Beam squint effectively alters an angle of reflection of a signal from a
planar array. In essence, as the frequency of the signal varies, the angle
of reflection of the signal also varies. This inherent limitation of
planar printed reflectors is well known in the art and severely restricts
application of planar reflector array antennas in satellite
communications. Because of the close proximity of adjacent satellites in
space, beam squint implies reception of unwanted signals from neighbouring
satellites.
For communications, different applications are commonly allotted a set of
frequencies--a frequency band. It would be advantageous to provide a
planar reflector array antenna that has reduced beam squint over such a
frequency band.
OBJECT OF THE INVENTION
It is an object of the invention to reduce the effects of beam squint
caused by frequency shifts in a signal incident upon a planar reflector
array antenna.
SUMMARY OF THE INVENTION
In a first embodiment, a second planar periodic structure is designed to
shift the beam peak by an equal amount but opposite to the direction of
the squint caused by the first reflector. Therefore, the final direction
of the beam peak is stabilized. A phase matched feed is used in accordance
with another embodiment of cancelling the beam squint. The phase matched
feed is designed so that its active radiating region smoothly shifts as
the frequency is swept within frequency band.
In accordance with the invention there is provided a reflector antenna, the
reflector antenna for reflecting a signal, the reflector antenna
comprising:
a first planar reflector array including a plurality of reflector elements
disposed to reflect the signal;
beam squint prevention means for substantially preventing beam squint
caused by shifts of frequency of the signal.

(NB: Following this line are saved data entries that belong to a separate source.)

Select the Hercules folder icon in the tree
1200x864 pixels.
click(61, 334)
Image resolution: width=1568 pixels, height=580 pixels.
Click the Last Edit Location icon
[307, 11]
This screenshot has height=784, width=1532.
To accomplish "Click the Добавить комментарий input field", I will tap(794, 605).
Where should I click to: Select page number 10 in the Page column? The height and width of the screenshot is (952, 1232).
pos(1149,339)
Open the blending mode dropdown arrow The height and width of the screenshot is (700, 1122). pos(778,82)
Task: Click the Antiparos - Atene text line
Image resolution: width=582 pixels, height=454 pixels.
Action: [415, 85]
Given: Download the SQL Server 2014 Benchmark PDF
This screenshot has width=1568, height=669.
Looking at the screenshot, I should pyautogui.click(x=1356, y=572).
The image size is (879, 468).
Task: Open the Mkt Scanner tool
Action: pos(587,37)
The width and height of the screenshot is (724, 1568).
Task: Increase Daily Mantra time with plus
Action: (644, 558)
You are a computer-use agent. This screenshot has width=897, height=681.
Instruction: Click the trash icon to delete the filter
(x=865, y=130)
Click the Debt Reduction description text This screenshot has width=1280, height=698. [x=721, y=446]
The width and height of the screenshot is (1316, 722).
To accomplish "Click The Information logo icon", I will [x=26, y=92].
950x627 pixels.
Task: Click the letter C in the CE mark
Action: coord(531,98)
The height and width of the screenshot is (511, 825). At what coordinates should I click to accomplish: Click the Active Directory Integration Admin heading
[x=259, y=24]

In accordance with another embodiment of the invention there is provided a
reflector antenna, the reflector antenna for reflecting a signal, the
reflector antenna comprising:
a first planar reflector array including a plurality of reflector elements
disposed to reflect the signal with a first beam squint;
a second planar reflector disposed to receive the reflected signal from the
first planar reflector and for reflecting the signal with a second beam
squint,
wherein the first beam squint and the second beam squint sum to form a
constant angle of reflection from the second planar reflector.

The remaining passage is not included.